**What the exercise asks**
Look through the material below and count the lines with the string "computer". Report only the count.

[[ Records, beginning ]]

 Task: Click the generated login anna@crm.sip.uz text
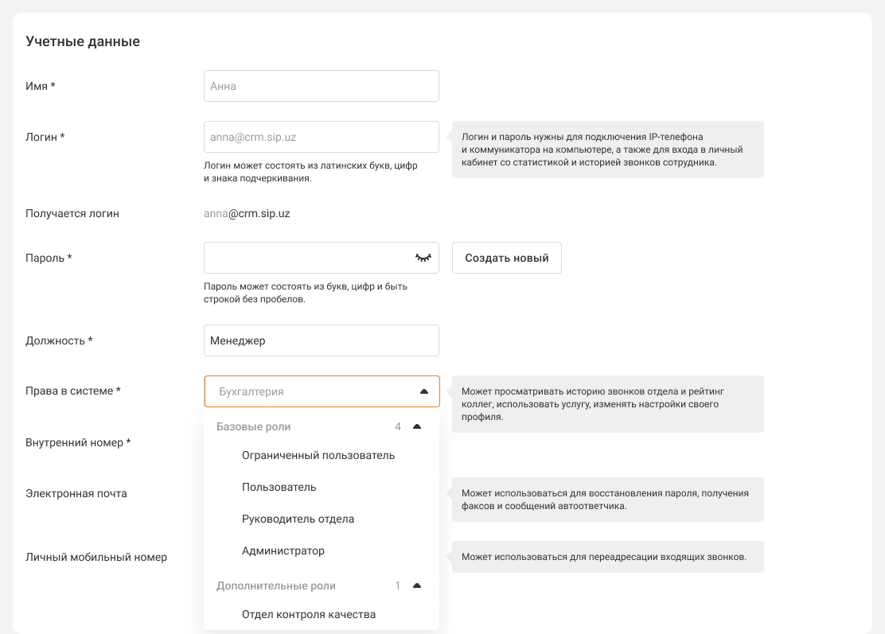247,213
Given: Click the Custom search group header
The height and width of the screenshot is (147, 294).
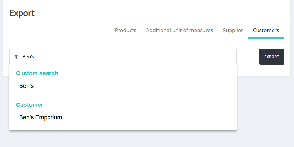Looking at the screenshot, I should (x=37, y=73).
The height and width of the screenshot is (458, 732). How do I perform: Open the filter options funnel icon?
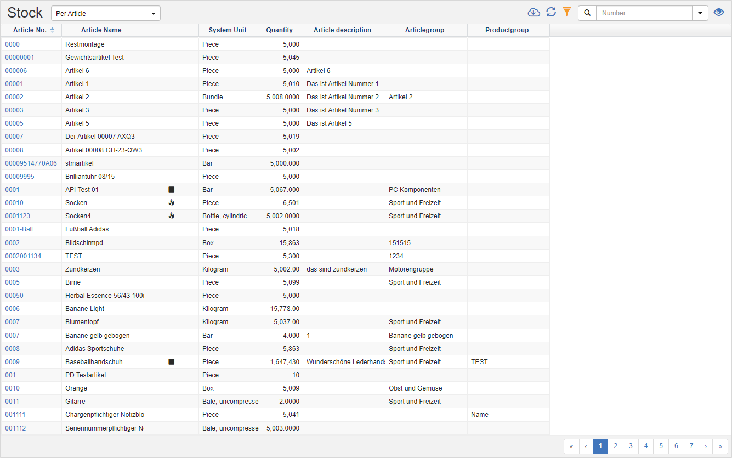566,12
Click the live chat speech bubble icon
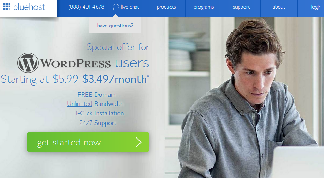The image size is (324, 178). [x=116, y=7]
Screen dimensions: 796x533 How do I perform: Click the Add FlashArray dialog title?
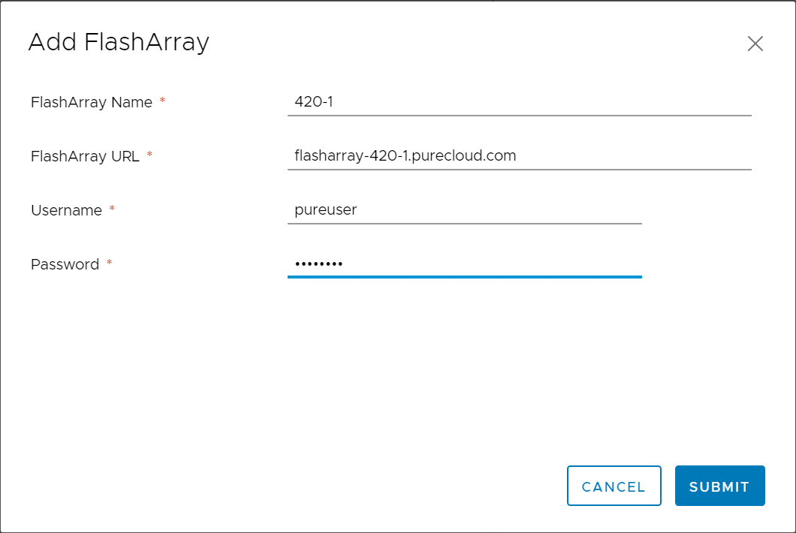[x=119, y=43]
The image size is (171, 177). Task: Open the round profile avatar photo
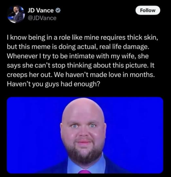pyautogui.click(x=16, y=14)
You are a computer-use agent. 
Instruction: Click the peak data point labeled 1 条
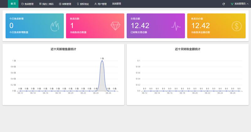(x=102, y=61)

[[ Records, end ]]
[[ Records, beginning ]]

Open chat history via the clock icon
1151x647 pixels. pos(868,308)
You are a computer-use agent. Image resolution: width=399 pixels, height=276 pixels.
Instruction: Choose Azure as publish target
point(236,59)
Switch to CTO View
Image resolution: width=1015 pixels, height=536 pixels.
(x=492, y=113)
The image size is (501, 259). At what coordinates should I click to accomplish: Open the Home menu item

[[ Records, end ]]
[[ Records, beginning ]]

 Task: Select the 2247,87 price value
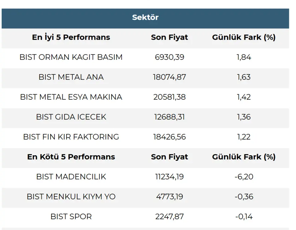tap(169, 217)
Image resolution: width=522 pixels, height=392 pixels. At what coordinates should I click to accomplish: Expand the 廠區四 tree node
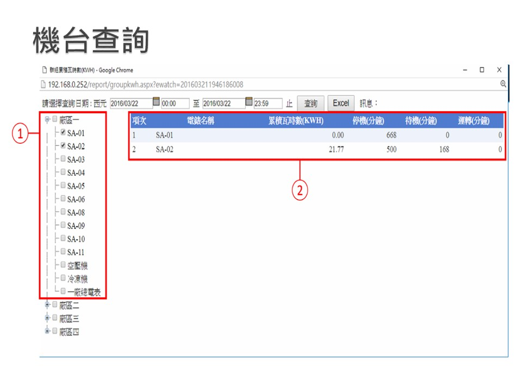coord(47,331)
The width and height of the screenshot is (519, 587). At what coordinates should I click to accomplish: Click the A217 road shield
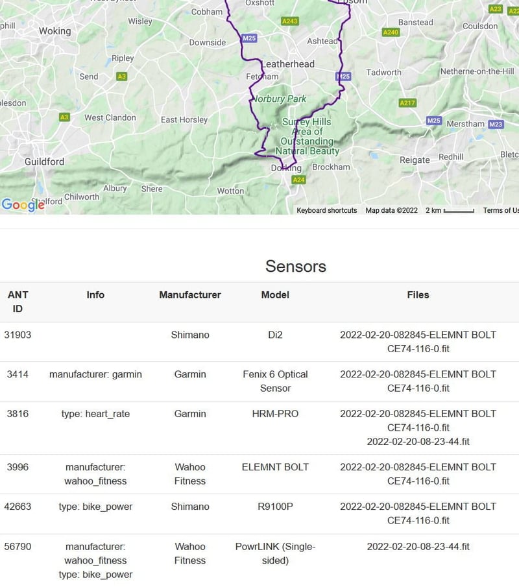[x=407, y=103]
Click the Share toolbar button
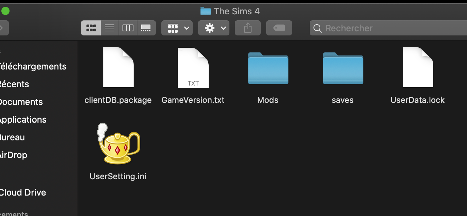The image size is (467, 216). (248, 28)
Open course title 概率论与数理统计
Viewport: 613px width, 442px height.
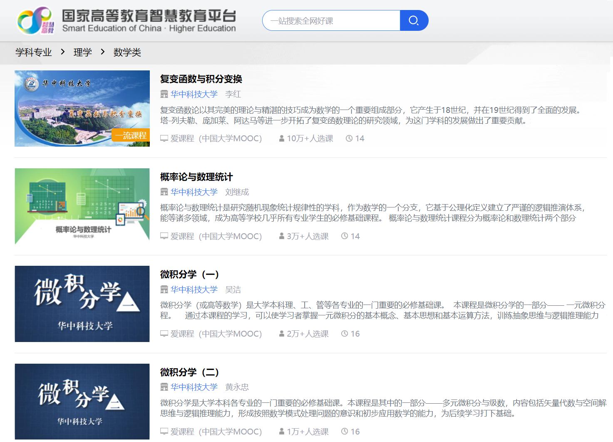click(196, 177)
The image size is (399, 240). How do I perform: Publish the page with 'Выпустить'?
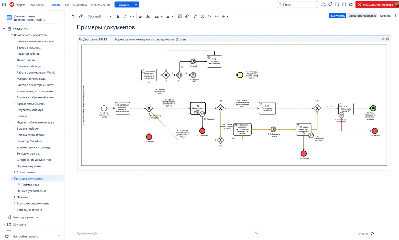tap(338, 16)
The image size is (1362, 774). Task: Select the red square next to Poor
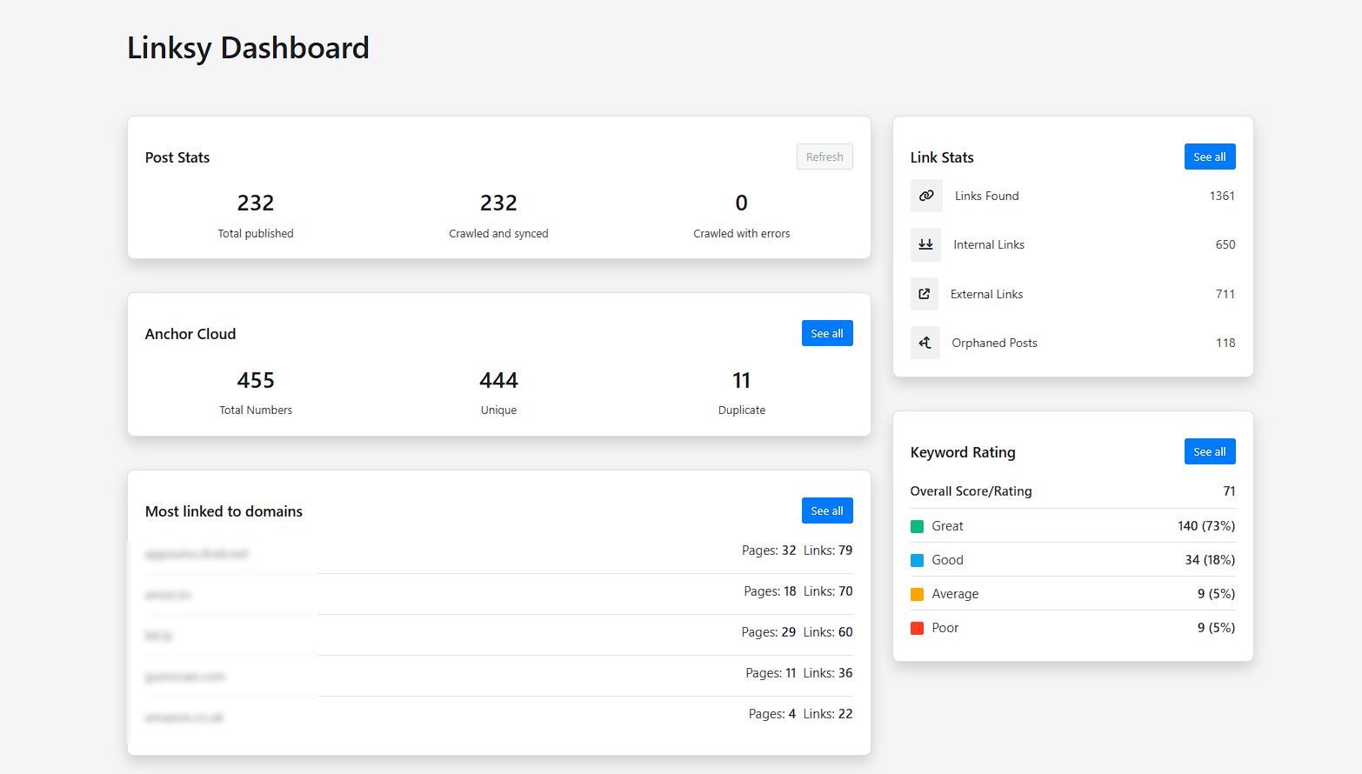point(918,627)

[[ Records, end ]]

**Result for this exercise**
2